Although the evolution of GPT-4 is not “revolutionary” compared to the previous generation of products, the improvement of tens of percent in various indicators will still add fire to the already hot AI track.
at the same time,While teaming up with Microsoft, let ChatGPT land on the world’s largest commercial software Office and infrastructure Azure cloud; API OpenAI has also successfully transformed itself into a platform-based enterprise similar to the cloud, creating a road to commercialization of large models, and pioneering the commercialization of research results.
Whether GPT is the holy grail of artificial intelligence—the correct path to general artificial intelligence—is not yet clear. But what is certain is that the success of GPT has made people want to use AI to “reinvent everything” just like the Internet revolution back then.
The timely launch of GPT-4 has given people who are eager for transformation and change a shot in the arm.
The following is the founder of GoMaskLi ZhifeiFor this evaluation of GPT-4:
- Amazing ability: If the GPT3 series models have proved to everyone that AI can do multiple tasks in one model (that is, the so-called general purpose), GPT-4 is already human-level in many tasks. Outperforms 90% of humans in academic exams. How should all kinds of primary and secondary schools, universities and professional education respond?
- Efficient alchemy: The GPT-4 model is too large and the cost of each training is very high, but at the same time training the model is like alchemy requires a lot of experiments. If these experiments have to be run in a real environment, no one can bear it. To this end, OpenAI has engaged in the so-called predictable scaling, which means that the results of each experiment (loss and human eval) can be predicted at a cost of one ten thousandth. This has upgraded the large-scale model training from a chance alchemy to a “semi-scientific” alchemy.
- Crowdsourcing evaluation: This time, an open source OpenAI evals is provided, which is to crowdsource the task of systematically finding faults in the system to developers and enthusiasts, which not only makes everyone have a sense of participation, but also allows everyone to help evaluate for free Improve the system, kill two birds with one stone.

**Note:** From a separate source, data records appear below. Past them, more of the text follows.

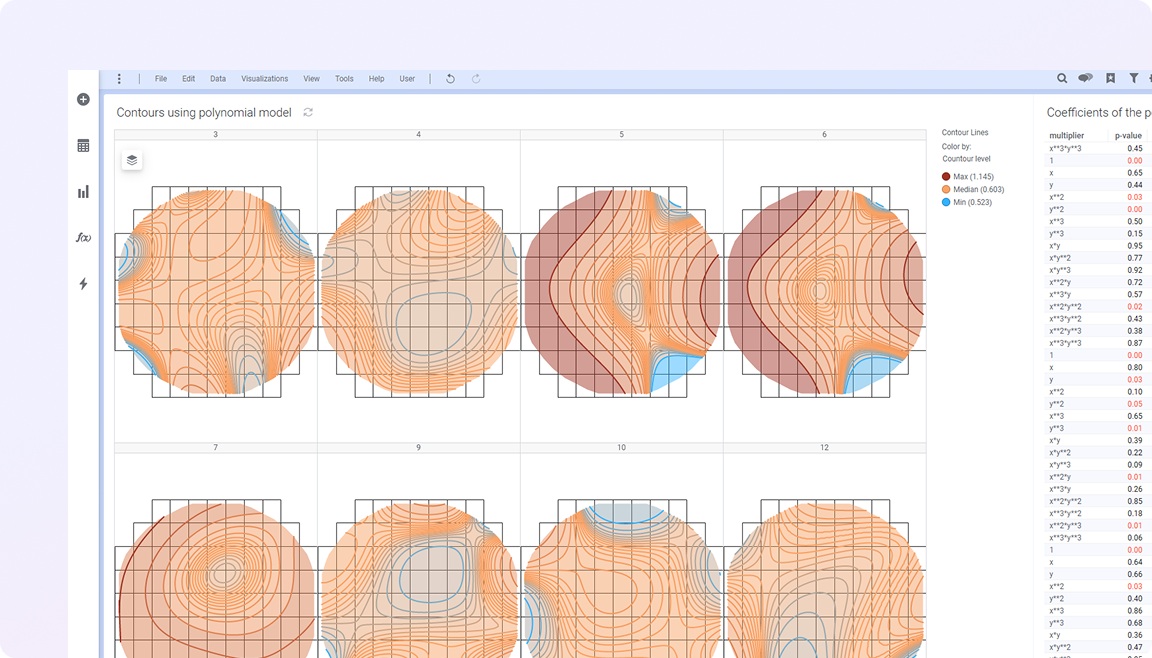This screenshot has height=658, width=1152.
Task: Click the Countour level color-by selector
Action: click(x=966, y=159)
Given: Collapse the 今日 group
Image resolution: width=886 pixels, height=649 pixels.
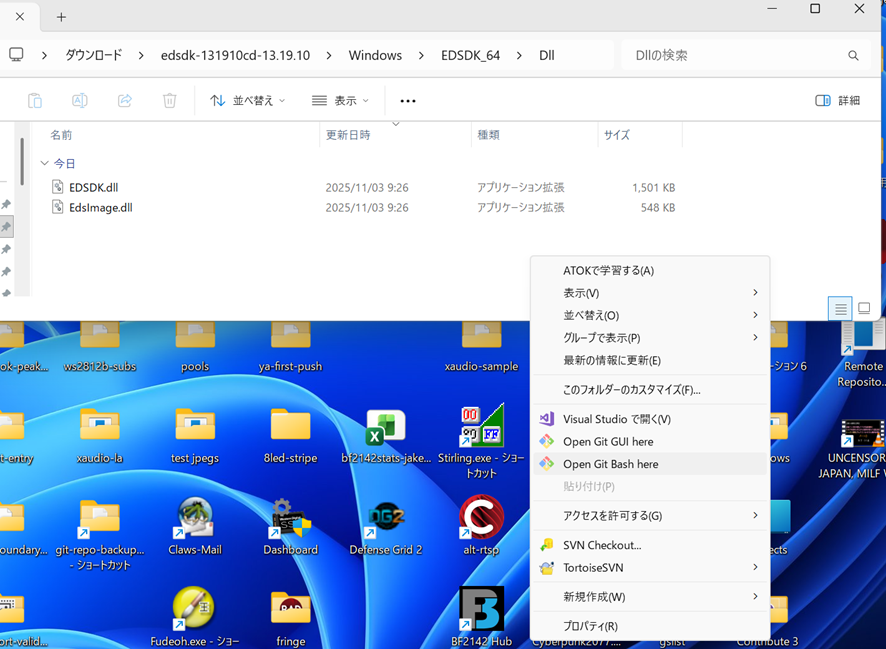Looking at the screenshot, I should pos(44,163).
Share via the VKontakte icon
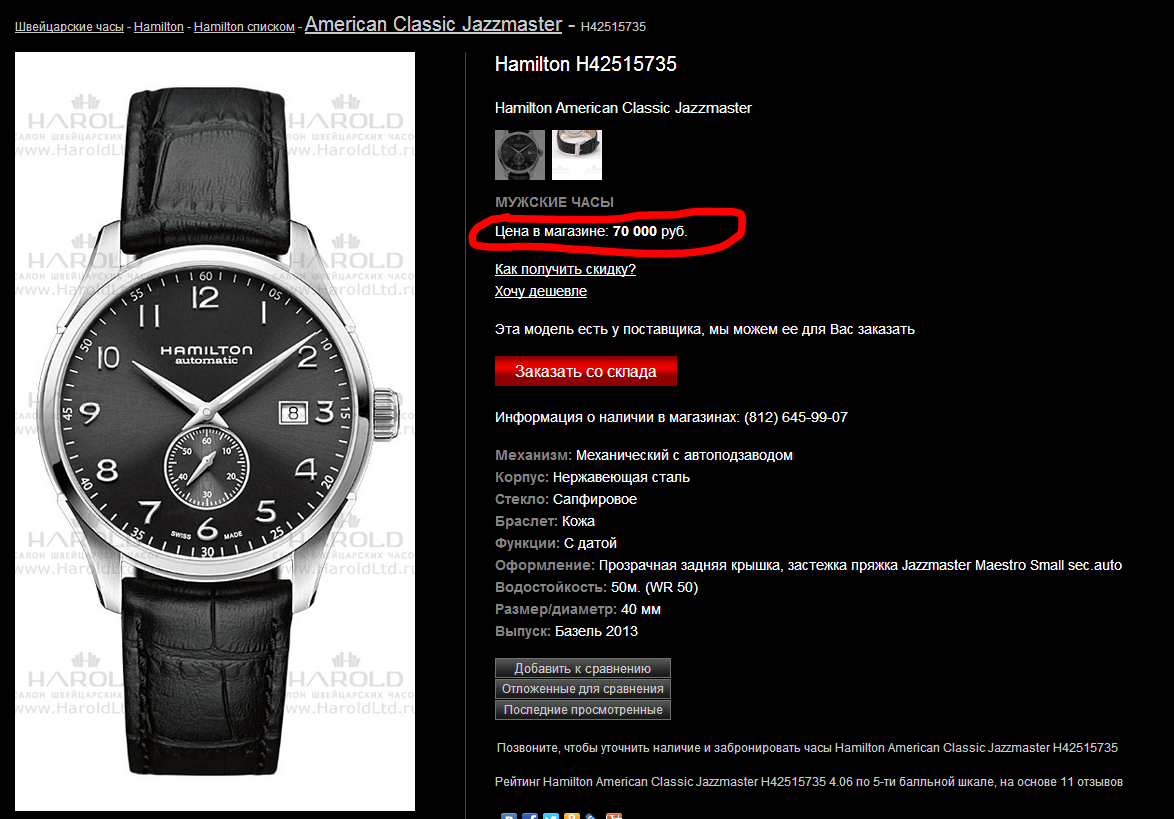Screen dimensions: 1174x819 point(509,816)
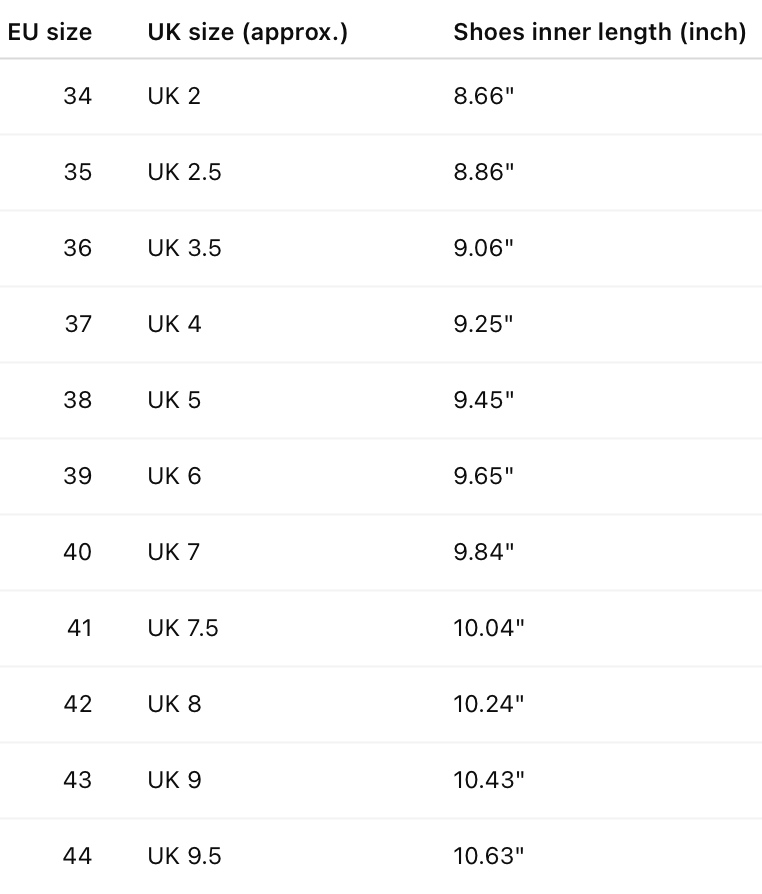The width and height of the screenshot is (762, 894).
Task: Click the 9.06" inner length value
Action: [x=483, y=248]
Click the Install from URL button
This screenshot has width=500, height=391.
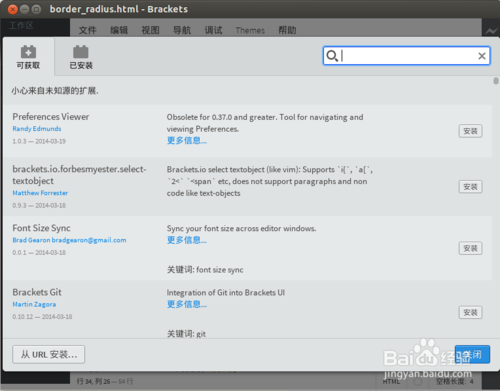pos(49,354)
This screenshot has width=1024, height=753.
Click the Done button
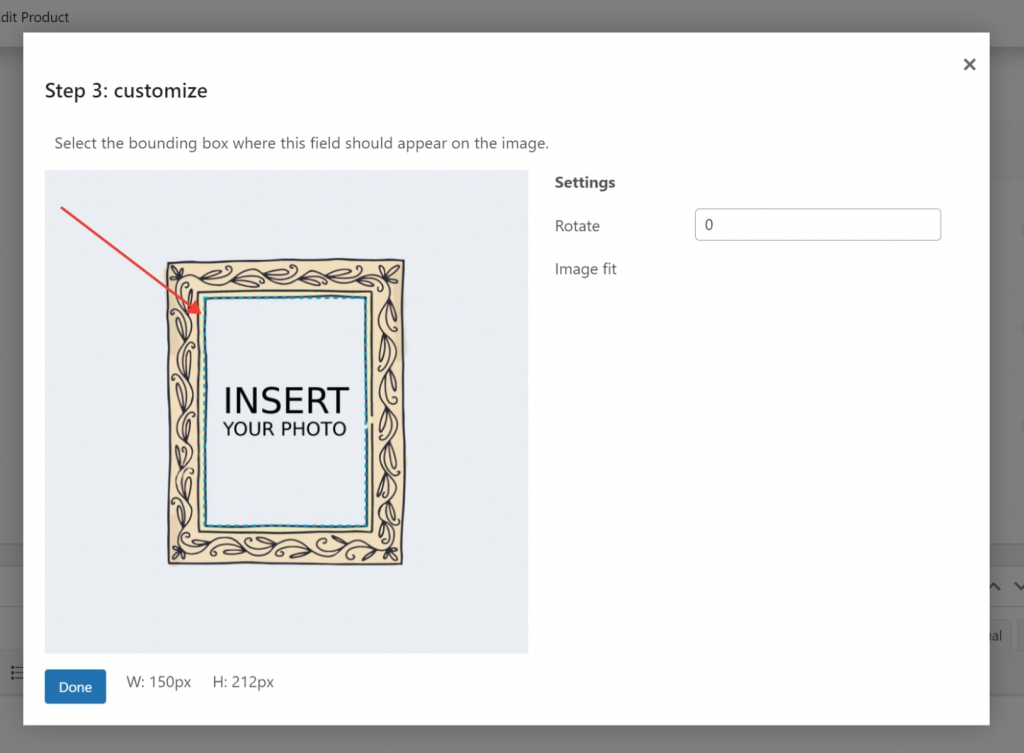(75, 687)
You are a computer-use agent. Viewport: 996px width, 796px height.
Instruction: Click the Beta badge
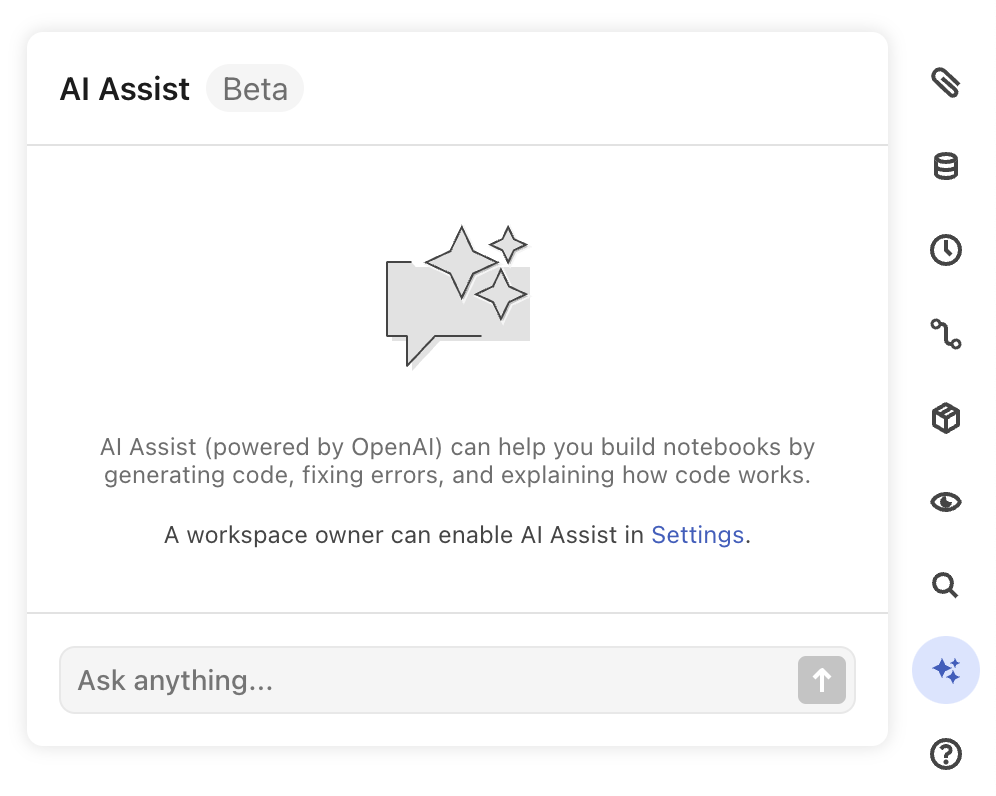(255, 89)
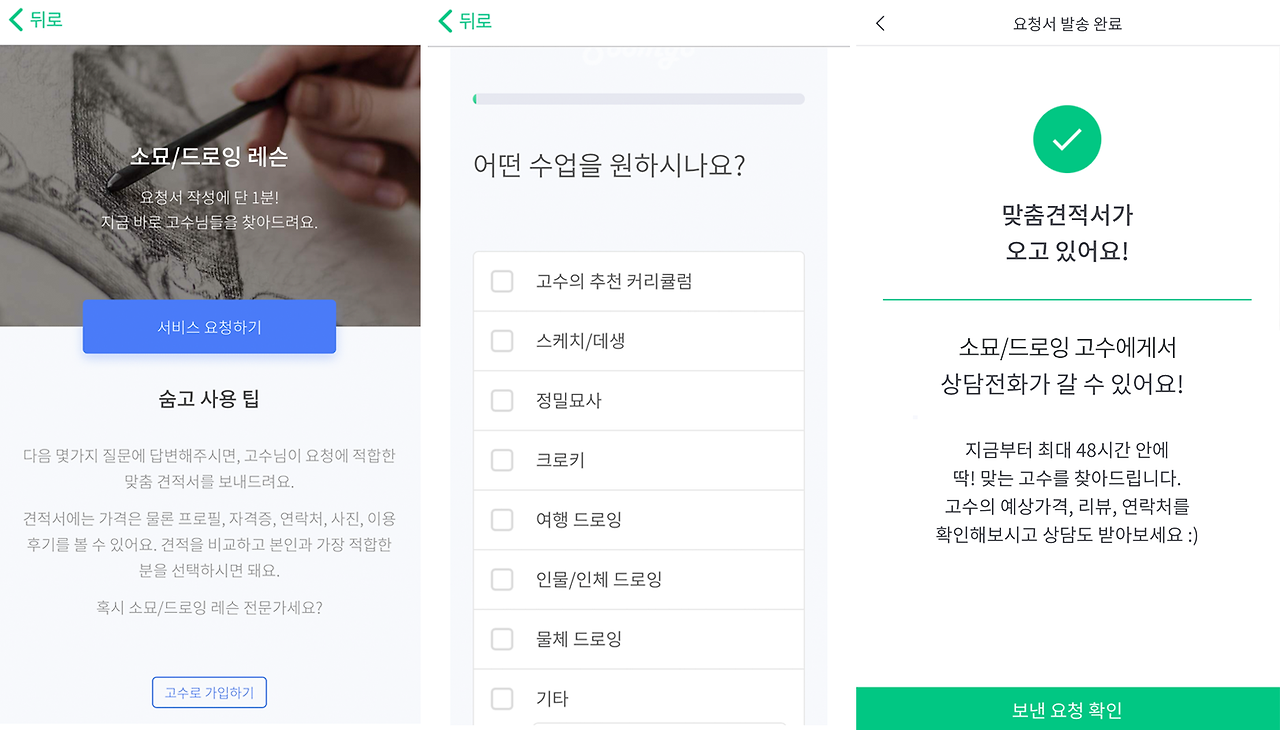Tap the 고수로 가입하기 button
Image resolution: width=1280 pixels, height=730 pixels.
click(209, 692)
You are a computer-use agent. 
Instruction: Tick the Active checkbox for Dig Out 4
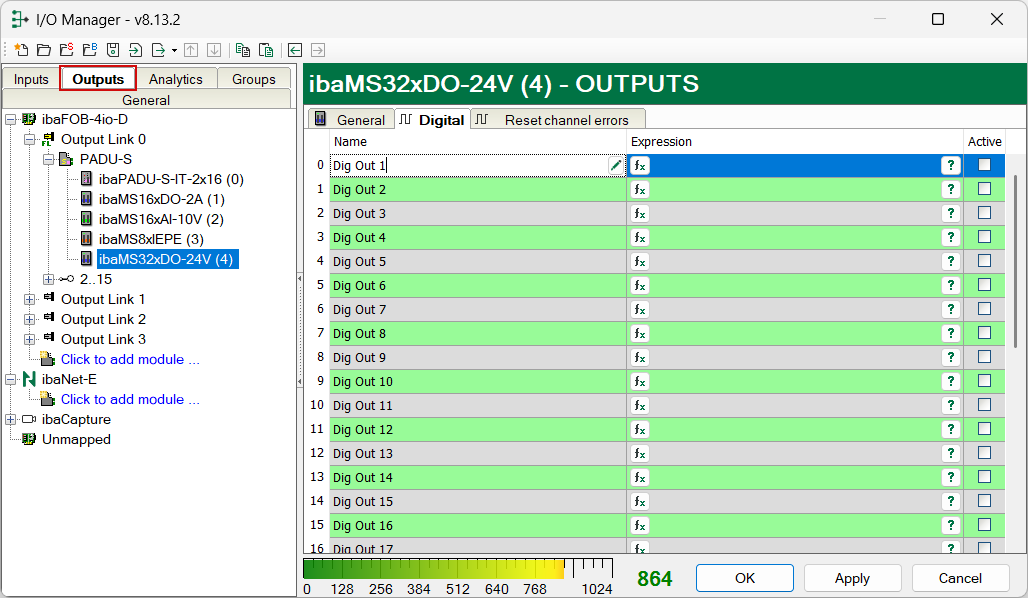(x=984, y=237)
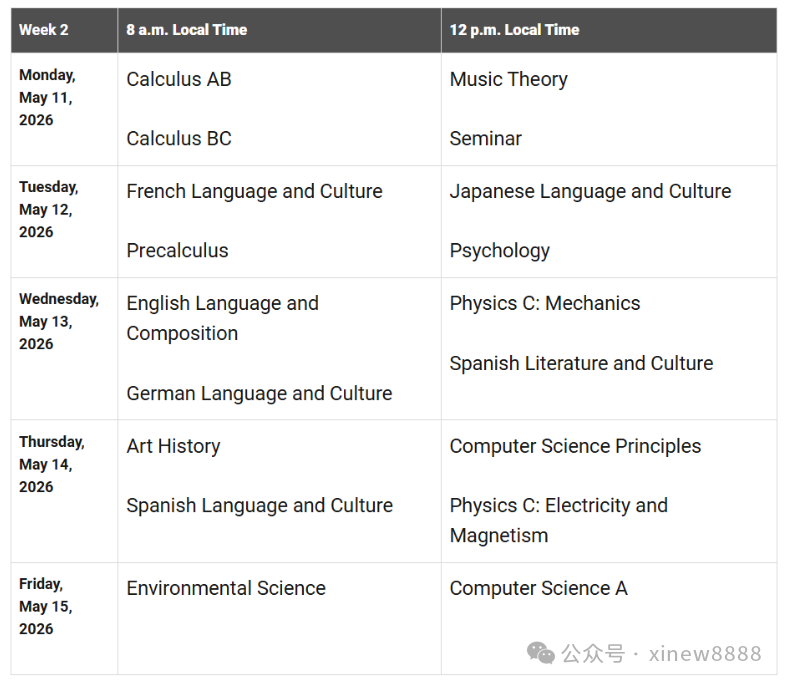Select the Friday, May 15, 2026 date cell
786x684 pixels.
(x=45, y=606)
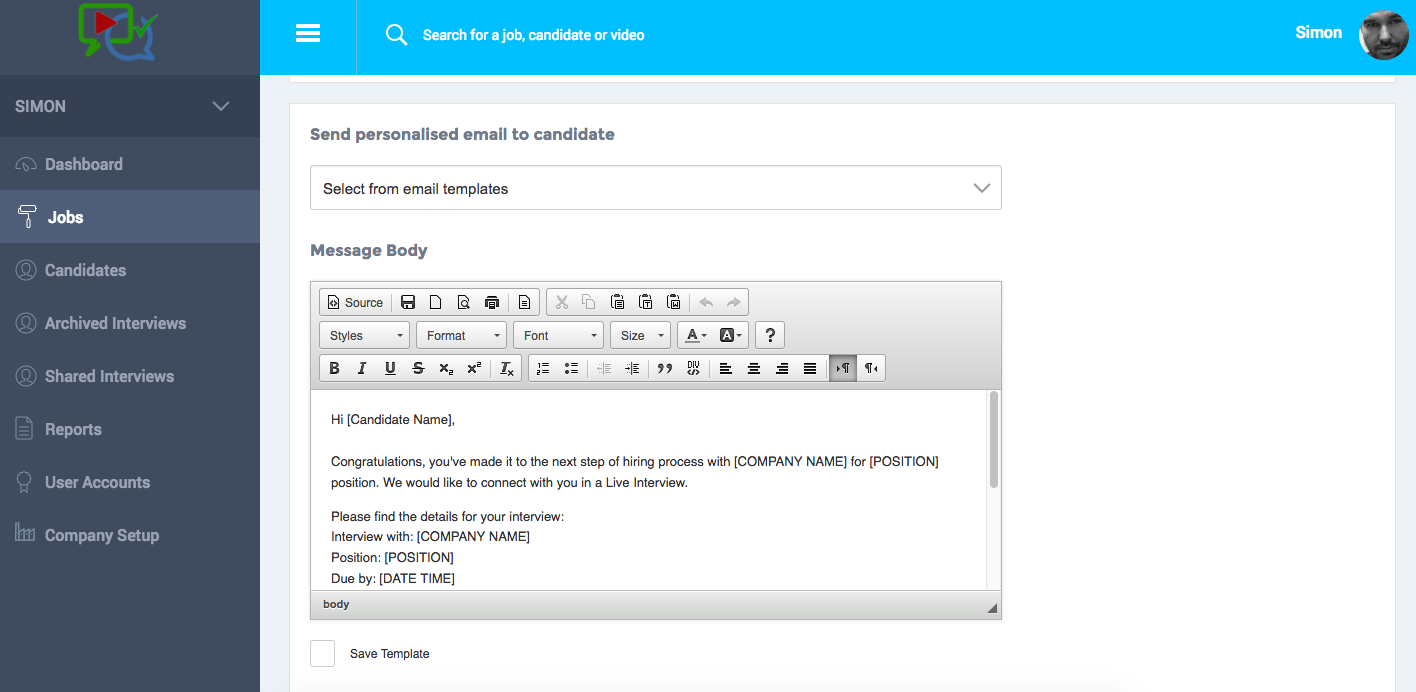
Task: Apply bold formatting
Action: click(334, 368)
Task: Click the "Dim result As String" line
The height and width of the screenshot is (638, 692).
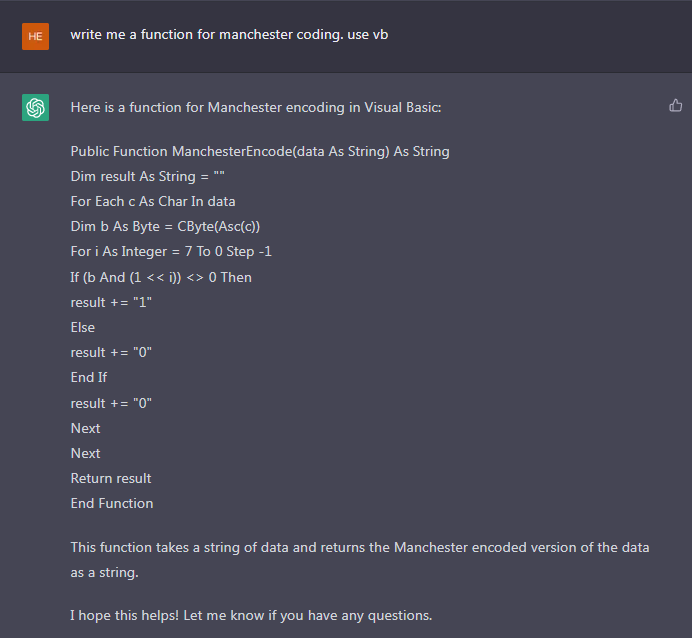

- Project filling: a system card was also released this time, which probably means that in order to alleviate the serious nonsense problem, the system has applied various patches for pre-processing and post-processing, and will open the code later to crowdsource the patching ability for everyone. This marks that LLM has finally entered various messy engineering hacks from an elegant and simple next token prediction task.
- Multimodality: The much-anticipated multimodality is actually not much different from the multimodal capabilities described in many papers on the market. The main difference is that it combines the few-shot of the text model with the logic chain (COT), which is also in the A text LLM with good basic capabilities plus the benefits of multimodality (other multimodal models feel that LLM is too weak).
- Planned King Explosion: The GPT4 model was refined in August last year, but it was only released today. The explanation is that it took a lot of time to do a lot of testing and various leaks and fillings. Google engineer Fu probably has to stay up all night to follow?
- No longer open: The paper does not talk about model parameters and data scale, nor does it talk about any technical principles. It is explained that it is for the benefit of everyone, and I am afraid that everyone will learn how to use GPT4 to do evil. I personally do not agree with this kind of money-free here practice.
- Unity: It took three pages in the paper to list the contributors to each part of the system. It is estimated that there are more than 100 people, which once again reflects the state of team members in OpenAI who are united and highly collaborative.